Die Warnungen des BND-Chefs vor einem russischen Austesten der Nato-Beistandspflicht sind wichtig: Bis heute ist unzureichend geklärt, wann und wie Artikel 5 greift.
28. November 2024, 18:33 Uhr
Was Deutschlands oberster Spion am Mittwoch bei einer Berliner Fachkonferenz vortrug, war höchst ungewöhnlich – und beunruhigend. Bruno Kahl, der Chef des Bundesnachrichtendienstes (BND), ließ durchblicken, dass die westliche Abschreckung womöglich nicht funktioniert. Es spricht für Kahls Sorge, wenn er als einer der höchsten Sicherheitsbeamten des Landes öffentlich solche Zweifel äußert: Liebe Leute, es kann sein, dass unsere Lebensversicherungspolice abgelaufen ist.
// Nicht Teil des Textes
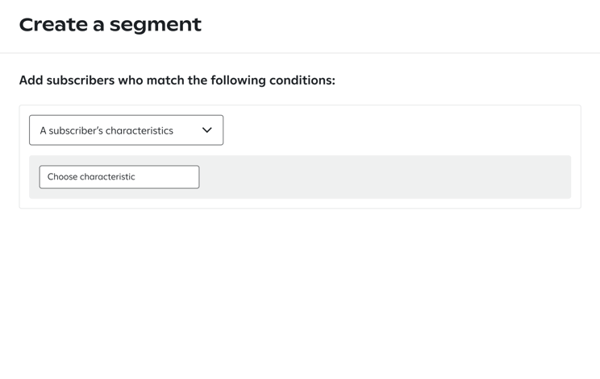Click the word "segment" in the title

[155, 26]
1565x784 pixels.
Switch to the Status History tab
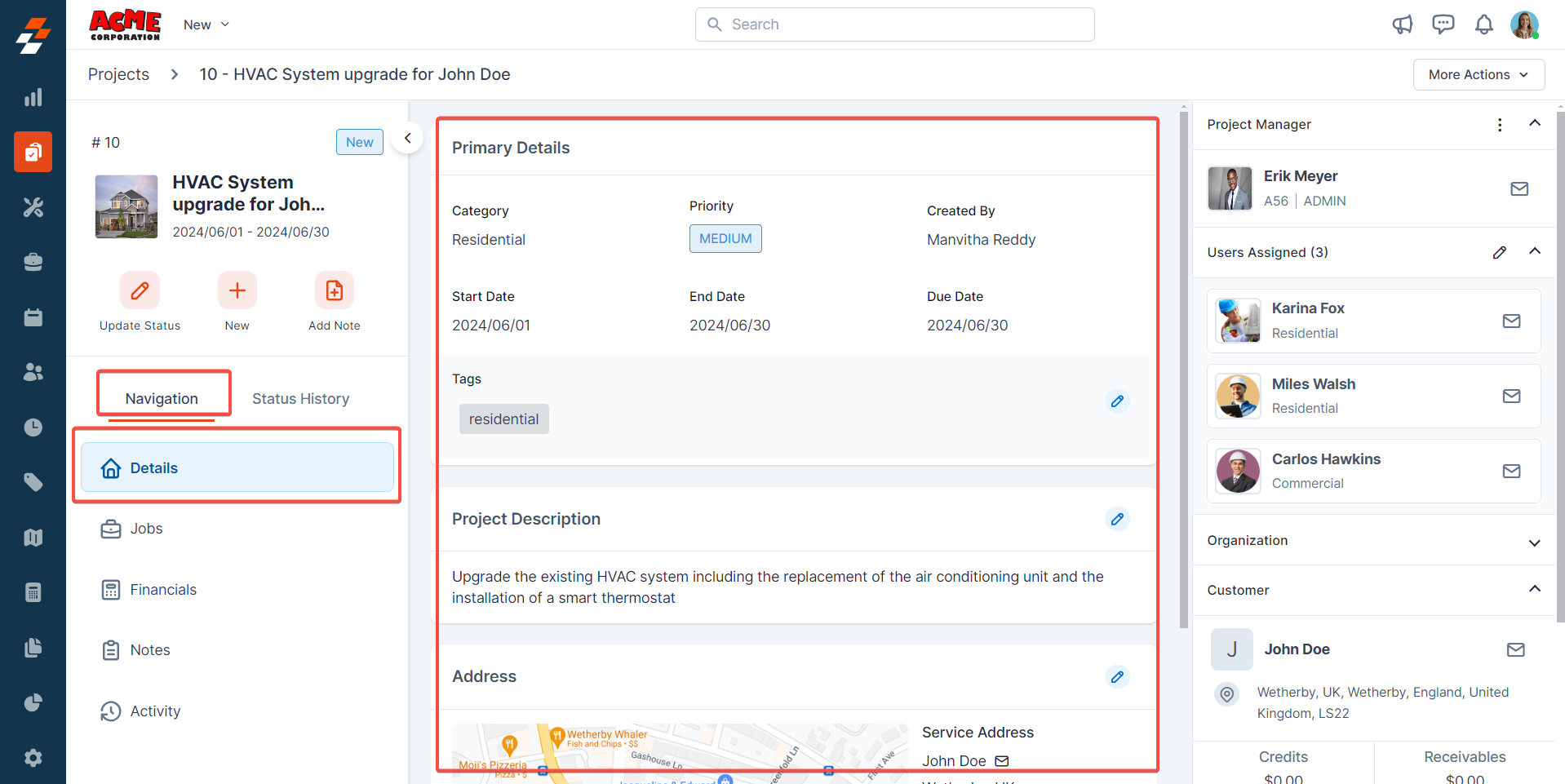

Denn darum geht es hier – um den Kern der deutschen Sicherheitsdoktrin, um die sogenannte Bündnisverteidigung im Rahmen der Nato. Nach Einschätzung des BND bezweifeln hochrangige Offizielle im russischen Verteidigungsministerium, dass die wechselseitige Beistandsverpflichtung der Nato-Mitgliedsstaaten im Ernstfall eingehalten würde. Insbesondere stelle der Kreml infrage, ob die USA den Europäern im Kriegsfall tatsächlich zu Hilfe kommen würden.